Ya casi lo tenemos. Ya casi ha pasado todo y sólo nos quedará asegurarnos de que el bicho no vuelve a aparecer durante algunos años.

Fiu (silbido de relajación)

Después de la primera carta hemos ido comunicando como te iba a todos nuestros amigos y sintiendo el cariño y la fuerza que nos enviaba todo el mundo, te lo dejo aquí para que cuando leas esta puedas sentirlo tu también:

Como puedes ver en las fotos no me dejaste raparte, preferías tener poco pelo a no tener. La verdad es que aunque verte tan poco pelo en la cabeza es raro, creo que acertaste: es mejor que rapada.

Tu madre me comentó, antes de la operación, que le dijiste que no entendías porque todo el mundo dice que eres valiente, que tu no eres valiente porque lloras. Hija mía, cuando leas esta ya serás muy consciente de que hay personas que si pasaran por lo que has pasado tu, no habría podido sonreír en mucho tiempo y tu no has pasado de un par de días sin mostrarnos tu sonrisa.

No te hizo mucha gracia saber que te abrirían para quitarte al bicho, te reías nerviosa cuando te lo contábamos, pero creo que más aún pensando que te iban a dormir. Espero que no odies a los doctores, solo han querido ayudarte en todo momento.

Fue durillo para mi oírte decir, el día siguiente de la operación y mientras llorabas, que no podrías moverte más, pero para ti debió ser infernal siquiera pensarlo. Afortunadamente tu mejora ha sido genial, a los 9 días estabas en el cole y el segundo día ya sabías que tendrías fuerzas y ganas para moverte.

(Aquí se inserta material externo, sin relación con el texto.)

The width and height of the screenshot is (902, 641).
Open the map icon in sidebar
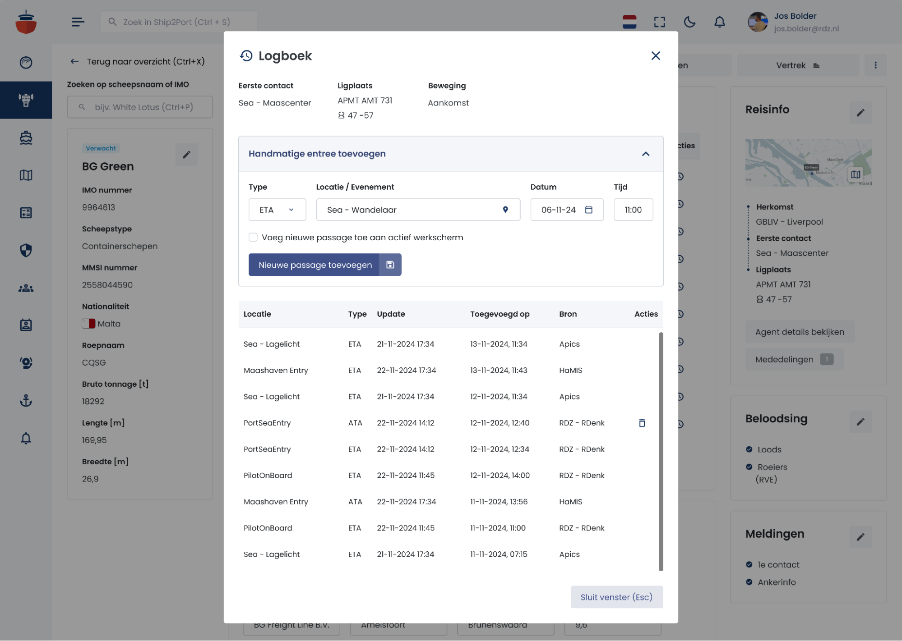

Seguimos orgullosos de ti, al fin has conseguido no llorar cuando te pinchan en el portacath y físicamente ya estas jugando y haciendo el bruto sin ningún tipo de analgésico. Eres increíble.

Sin bien ya hemos conseguido que físicamente estés fuerte, ahora nos toca lidiar contra tus problemas emocionales. Los primeros días no querías ir al cole por el pelo y la cicatriz, pero lo del pelo se te olvidó pronto (creo que usaste el pañuelo que tu madre te hizo un sólo día) y de la cicatriz fue fácil conseguir que te dieras cuenta de que es algo que demuestra que eres valiente y fuerte y ahora se lo enseñas a todo el mundo sin ningún tipo de problema (incluso encantada)

Nos queda una lucha, un niño de tu clase se ríe de ti y de lo que estás pasando y se te quitan las ganas de ir al colegio. Cómo tus padres nos entran ganas de decirle un par de cosas al niño y/o a sus padres. Pero siempre habrá personas como él y lo que creemos que debemos hacer es conseguir que esa gente no te haga daño ni te afecte en modo alguno. Estamos en el proceso de que lo veas así, que no te afecten las palabras de los demás…ya te contaré como se nos ha dado 😉

Besos, mi pequeñaja fortachona.

Te queremos.

 

Un comentario en “Epistolas a Silke (II)

  1. Eduardo Peñalba dijo:

    Que el bicho no vuelva a aparecer y que por eso se vigilará durante unos años hasta dar el alta definitiva. Porque ese bicho no aparecerá más, seguro.